PiperOrigin-RevId: 416144518
Change-Id: I754ba9db887cb9f0d4e001985b3790bbc5c4eeb6
diff --git a/tensorflow/core/common_runtime/eager/context_distributed_manager.cc b/tensorflow/core/common_runtime/eager/context_distributed_manager.cc
index f22aaad..5b3dfef 100644
--- a/tensorflow/core/common_runtime/eager/context_distributed_manager.cc
+++ b/tensorflow/core/common_runtime/eager/context_distributed_manager.cc
@@ -15,6 +15,11 @@
#include "tensorflow/core/common_runtime/eager/context_distributed_manager.h"
+#include <algorithm>
+#include <numeric>
+#include <string>
+#include <utility>
+
#include "tensorflow/core/common_runtime/copy_tensor.h"
#include "tensorflow/core/common_runtime/device.h"
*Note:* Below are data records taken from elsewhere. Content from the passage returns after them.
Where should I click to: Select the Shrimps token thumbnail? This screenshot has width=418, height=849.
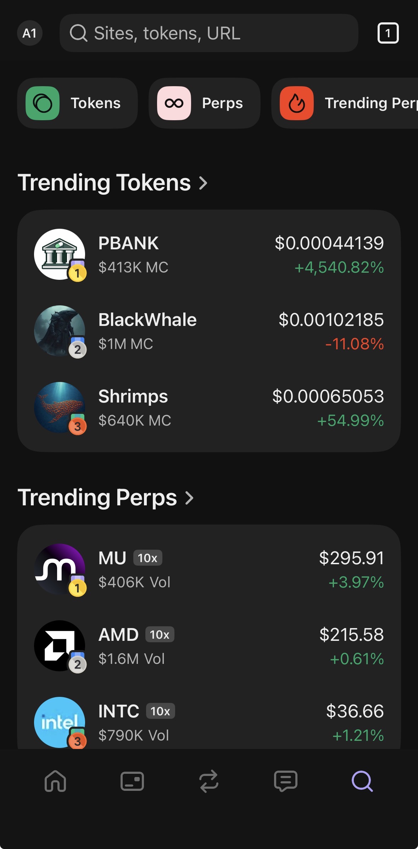(x=60, y=407)
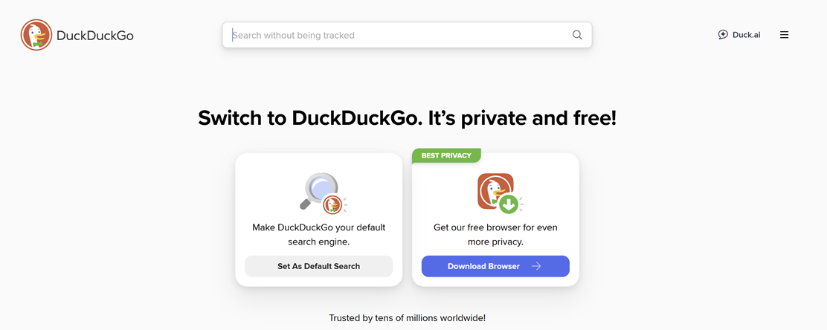This screenshot has height=330, width=827.
Task: Click the green download arrow badge
Action: pyautogui.click(x=509, y=204)
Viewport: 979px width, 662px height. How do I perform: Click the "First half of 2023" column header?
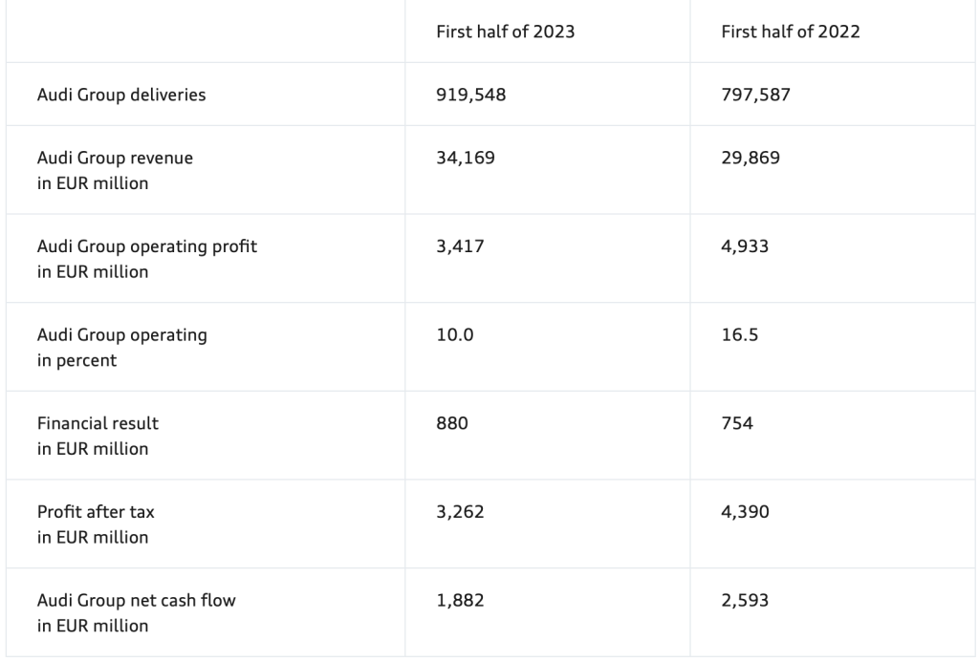click(505, 32)
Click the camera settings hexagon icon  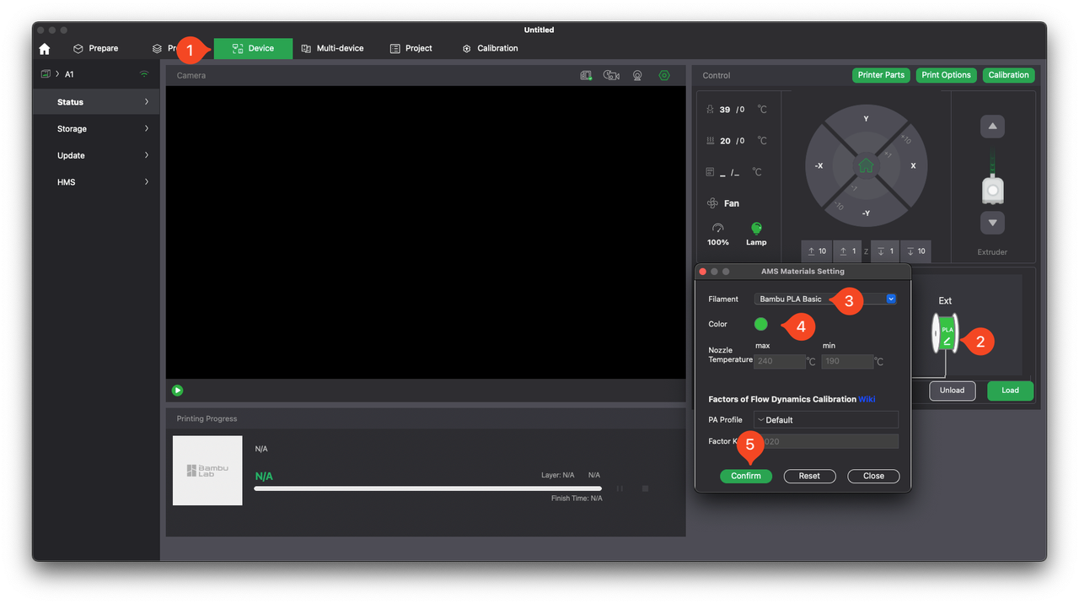[x=664, y=76]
#include "tensorflow/core/common_runtime/device_mgr.h"
@@ -719,8 +724,8 @@
LOG_AND_RETURN_IF_ERROR(
worker_cache->GetCoordinationClientCache(&agent_cache));
LOG_AND_RETURN_IF_ERROR(coordination_service_agent_->Initialize(
- server->worker_env(), server_def, std::move(agent_cache),
- [this](Status s) {
+ server->worker_env()->env, server->worker_env()->device_mgr,
+ server_def, std::move(agent_cache), [this](Status s) {
context_->GetCollectiveExecutorHandle()->get()->StartAbort(s);
}));
LOG_AND_RETURN_IF_ERROR(coordination_service_agent_->Connect());
diff --git a/tensorflow/core/distributed_runtime/coordination/BUILD b/tensorflow/core/distributed_runtime/coordination/BUILD
index 7931e62..6a8e75e 100644
--- a/tensorflow/core/distributed_runtime/coordination/BUILD
+++ b/tensorflow/core/distributed_runtime/coordination/BUILD
@@ -88,13 +88,9 @@
hdrs = ["coordination_service_agent.h"],
deps = [
":coordination_client",
- "//tensorflow/core:framework",
- "//tensorflow/core:framework_internal",
"//tensorflow/core:lib",
- "//tensorflow/core:lib_internal",
"//tensorflow/core:protos_all_cc",
"//tensorflow/core/common_runtime:device_mgr",
- "//tensorflow/core/distributed_runtime:worker_env",
"//tensorflow/core/protobuf:coordination_service_proto_cc",
"@com_google_absl//absl/container:flat_hash_map",
"@com_google_absl//absl/synchronization",
diff --git a/tensorflow/core/distributed_runtime/coordination/coordination_service_agent.cc b/tensorflow/core/distributed_runtime/coordination/coordination_service_agent.cc
index 1592f60..55f7dc9 100644
--- a/tensorflow/core/distributed_runtime/coordination/coordination_service_agent.cc
+++ b/tensorflow/core/distributed_runtime/coordination/coordination_service_agent.cc
@@ -21,7 +21,6 @@
#include "absl/synchronization/notification.h"
#include "tensorflow/core/common_runtime/device_mgr.h"
#include "tensorflow/core/distributed_runtime/coordination/coordination_client.h"
-#include "tensorflow/core/distributed_runtime/worker_env.h"
#include "tensorflow/core/framework/device_attributes.pb.h"
#include "tensorflow/core/platform/env.h"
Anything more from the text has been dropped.